Twenty five years on, you can explore the archive online, see the pictures, update the information and make your mark on this fascinating record of our collective history.
The BBC split the country into small blocks and a million volunteers, including many from Swindon, submitted text and images documenting everyday life in these areas.
Not only was the scale of the project hugely ambitious, the attempt to use break-through digital technology to make it accessible was equally so. However the specially invented laser-disc system was expensive and soon became obsolete.
Very few people ever got to see the fruits of their hard work, but, in our internet age, the Domesday Project material has been salvaged before the equipment became unusable and is now available to view on the BBC Domesday Reloaded web site.
Claire Lawton from Shaw was 9 at the time and contributed her views to a Domesday class project at Lydiard Millicent Church of England Primary School which studied the original Domesday book and asked children to write about their lives at the time.
In 1986, Shaw consisted of a string of houses along Old Shaw Lane which was slowly being consumed by the westward expansion of Swindon. She lived in Washpool where the evidence of new build was still some months away and she is pictured above enjoying the smooth surface of Swinley Drive, a brand new road close to her home, before it opened to traffic. For her class contribution, which was chosen to for publication in the 1986 Domesday project, she wrote:
"I like it in some ways but not in others. When the new houses come near us there will be more people to play with but I liked going into the field next to us where there is a stream, soon I won’t be able to go in. But it will be a while before the builder reaches us so I might as well make the most of the time I’ve got."
Clare, now 35, continues to live in the Swindon area, in an older house close to the town centre. Now a part time physiotherapist at a hospital in Oxford, she also teaches pilots in Marlborough. "I remember learning about the Domesday Book and being really excited about the idea that we were looking back hundreds of years. It was inspiring that we were being asked to write about our lives and our surroundings and it might be chosen to kept for the future by the BBC.
"I don’t think I was ever told that my writing had been chosen, and we never saw the BBC Domesday project, so it was a huge surprise when a friend called to say that The Link wanted to get in touch because my name had appeared online on the Domesday website.
"Swindon has seen some amazing changes in the last 25 years. I remember the road through Shaw was still the main route into the town from my home, and there wasn’t a gate at Nine Elms blocking the direct route. I do miss the green fields around my parent’s home.

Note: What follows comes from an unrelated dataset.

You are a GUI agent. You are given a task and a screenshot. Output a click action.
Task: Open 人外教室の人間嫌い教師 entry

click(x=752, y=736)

See the contributions about Swindon and send in updates via http://bbc.in/domesdayswindon
In 1986 SJ Badcott, wrote:
The Link Centre is the new ice rink and sports centre built to serve the West Swindon Expansion. The centre contains a swimming pool (half Olympic size), arts studio, bar, sports hall, health suite, library, squash courts and community suite but the main feature of the complex is the ice rink.
Up to 800 people can skate at one time and there are 2000 pairs of skates for hire. 1000 spectators can watch ice shows and ice hockey from the viewing area and parking is provided for over 1400 cars.

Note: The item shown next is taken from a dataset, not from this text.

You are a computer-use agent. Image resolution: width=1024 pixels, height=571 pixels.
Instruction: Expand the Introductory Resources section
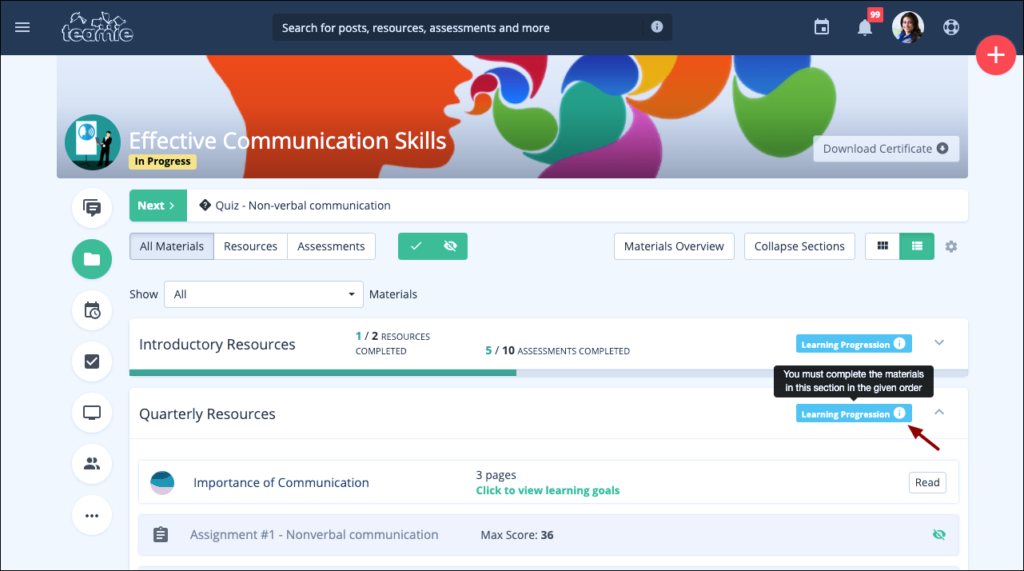tap(939, 343)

Local people are generally pleased with their new centre, which cost 11 million pounds to build but most of the pipework is exposed (there are 8 miles under the ice alone) giving the building an appearance rather like a "Meccano set".
Pictured above, Link Centre, before Shaw Ridge Leisure Park was built
SwindonLink has submitted this update to Domesday Reloaded
Link Centre celebrated its twenty-fifth year in 2010, having been named by the local community publication, The Link magazine. The building continues to be the major local sports centre for Swindon and also a major regional recreational attraction. It has the only ice rink for 50 miles, a large sports hall, a huge climbing wall, 25m swimming pool and a suite of community rooms. Originally built with an Arts Studion, the space has been converted into a gym on two levels. To extend the centre’s life for another twenty five years a new roof is to be installed later in 2010.
Link Centre celebrated its twenty-fifth year in 2010 and continues to be the major local sports centre for Swindon and also a major regional recreational attraction. To extend the centre’s life for another twenty five years a new roof is to be installed later in 2010.